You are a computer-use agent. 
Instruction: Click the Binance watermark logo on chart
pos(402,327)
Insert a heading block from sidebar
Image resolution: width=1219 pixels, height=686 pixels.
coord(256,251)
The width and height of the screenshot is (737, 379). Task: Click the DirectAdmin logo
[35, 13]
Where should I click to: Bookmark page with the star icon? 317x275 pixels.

□ □ □ □

What needs to be done:
Tail of the listing, starting at the line with "The width and" and ending at the last line: output it exactly and add nothing.

Output of the exercise:
The width and height of the screenshot is (737, 379). Task: Click the DirectAdmin logo
[35, 13]
Where should I click to: Bookmark page with the star icon? 317x275 pixels.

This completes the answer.